Data for review
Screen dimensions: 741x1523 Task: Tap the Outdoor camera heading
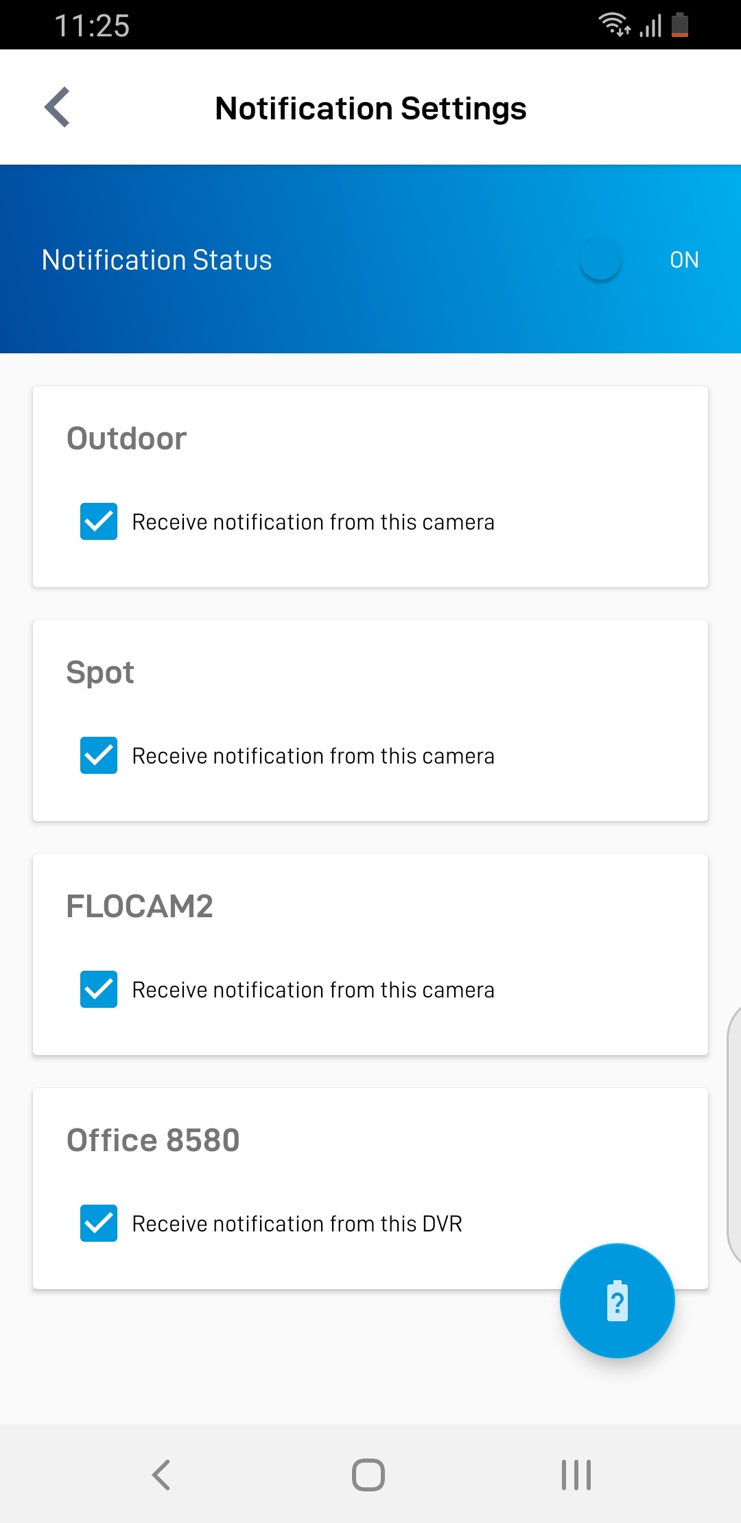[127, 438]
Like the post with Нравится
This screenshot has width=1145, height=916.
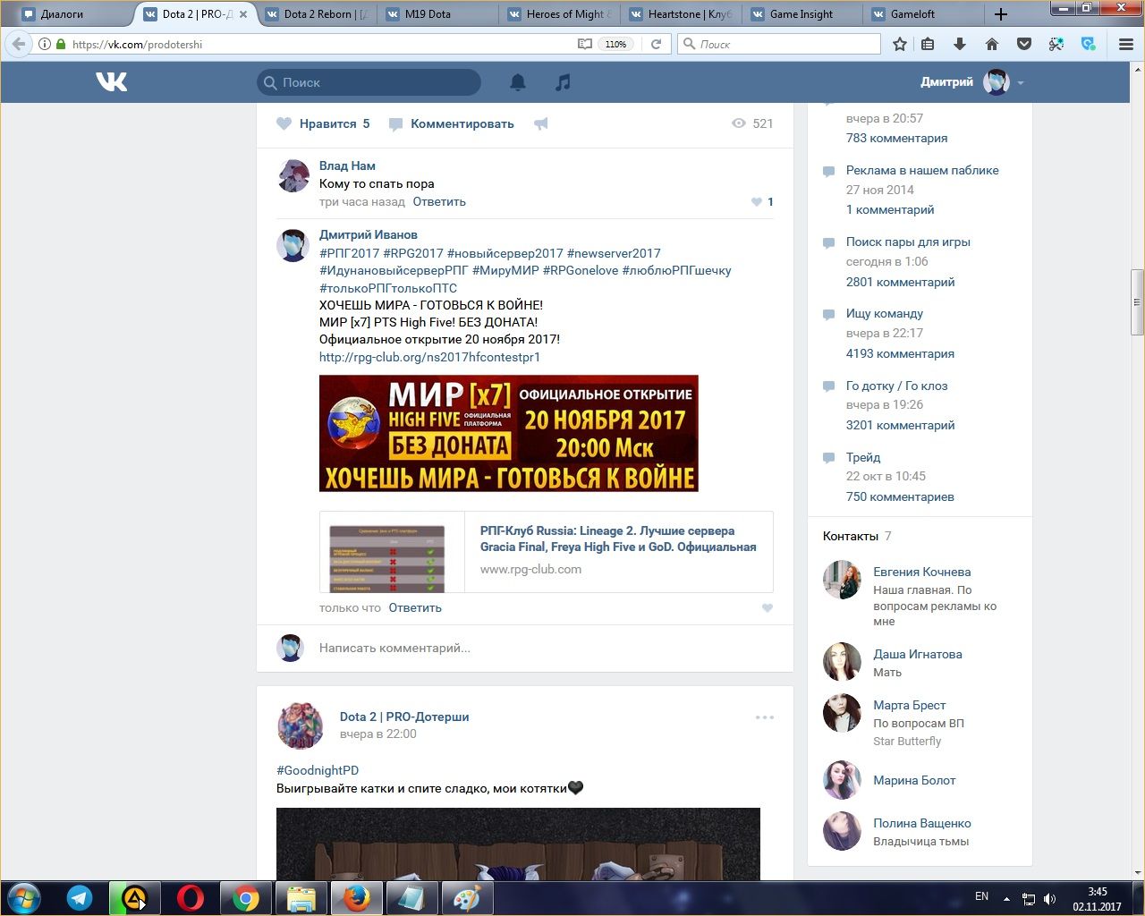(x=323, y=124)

The task
Produce a word-for-word version of the material, with no pictures included.

Result of the exercise
Screen dimensions: 741x1523 Task: Tap the Outdoor camera heading
[127, 438]
Like the post with Нравится
This screenshot has width=1145, height=916.
(x=323, y=124)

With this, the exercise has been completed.